[Pixel coordinate grounding data]
+ + +

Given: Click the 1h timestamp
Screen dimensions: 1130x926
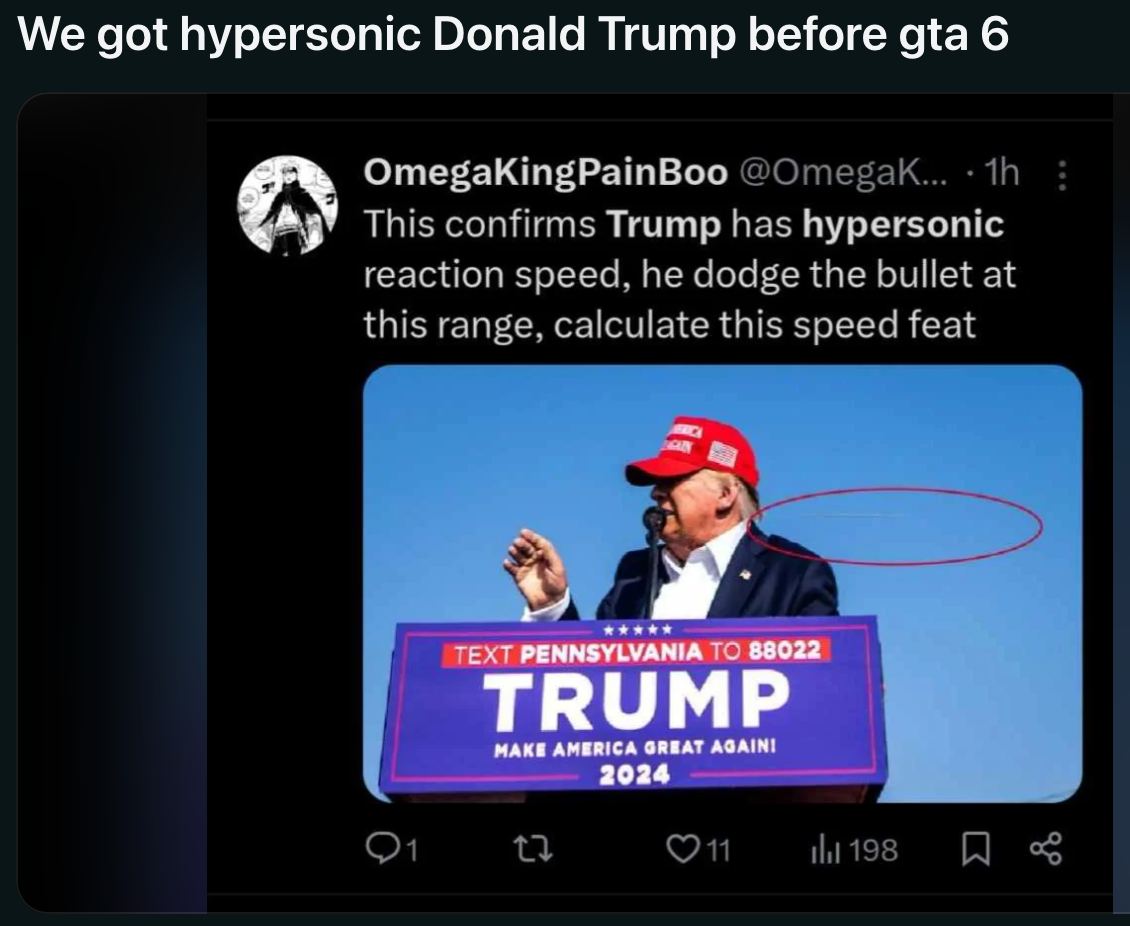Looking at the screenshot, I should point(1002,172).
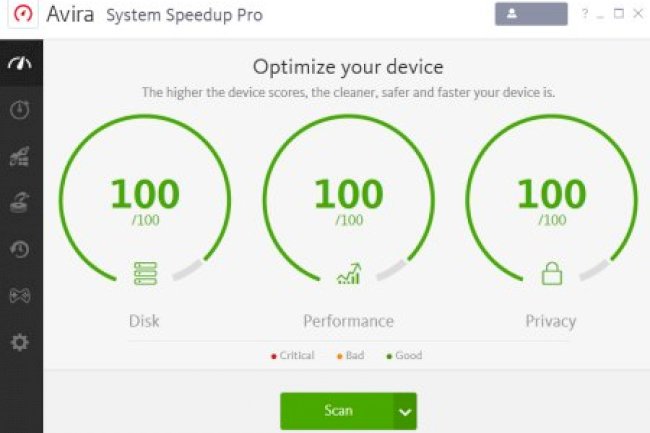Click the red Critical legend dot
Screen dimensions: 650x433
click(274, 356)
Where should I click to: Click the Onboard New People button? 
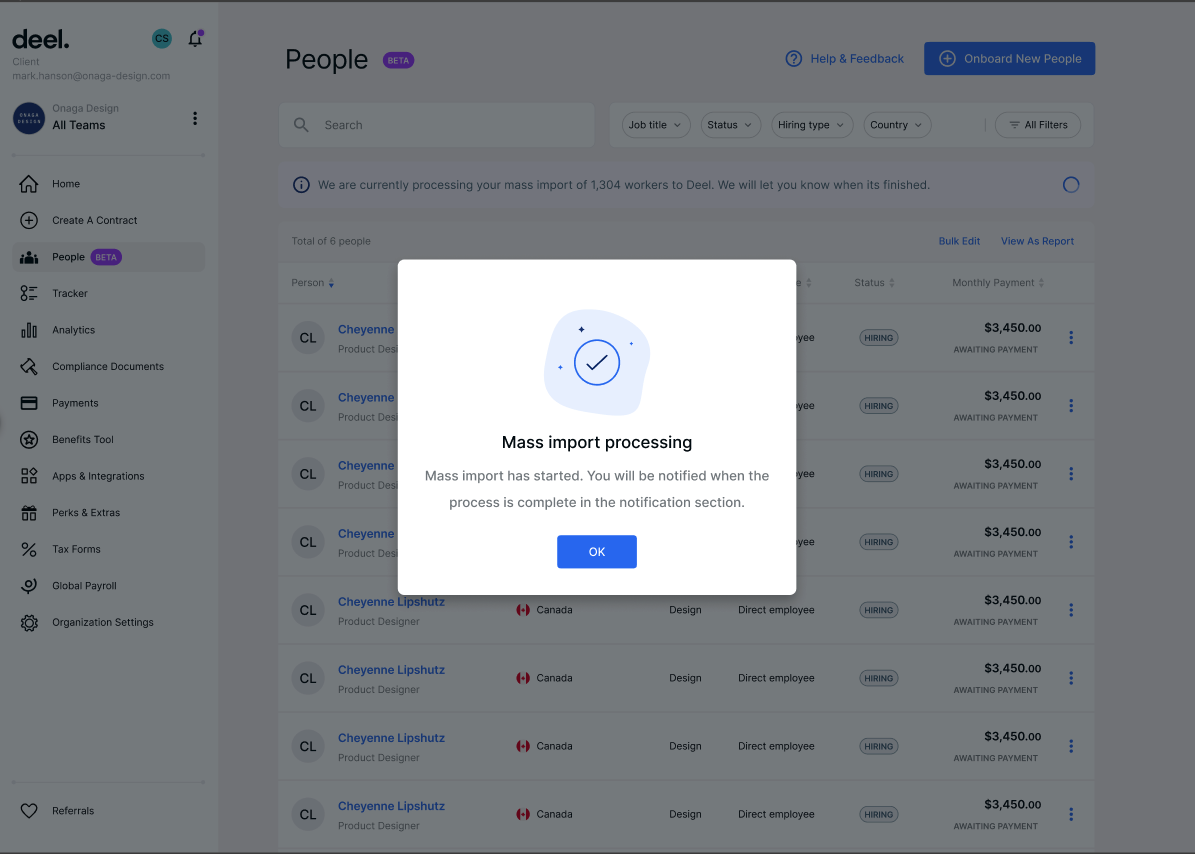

+ + +

PROMPT:
In the copy, every entry appears exactly as written above and no picture appears.

RESPONSE FOR THIS EXERCISE:
Given: Click the 1h timestamp
Screen dimensions: 1130x926
Looking at the screenshot, I should point(1002,172).
Click the red Critical legend dot
Screen dimensions: 650x433
click(274, 356)
Where should I click to: Click the Onboard New People button? 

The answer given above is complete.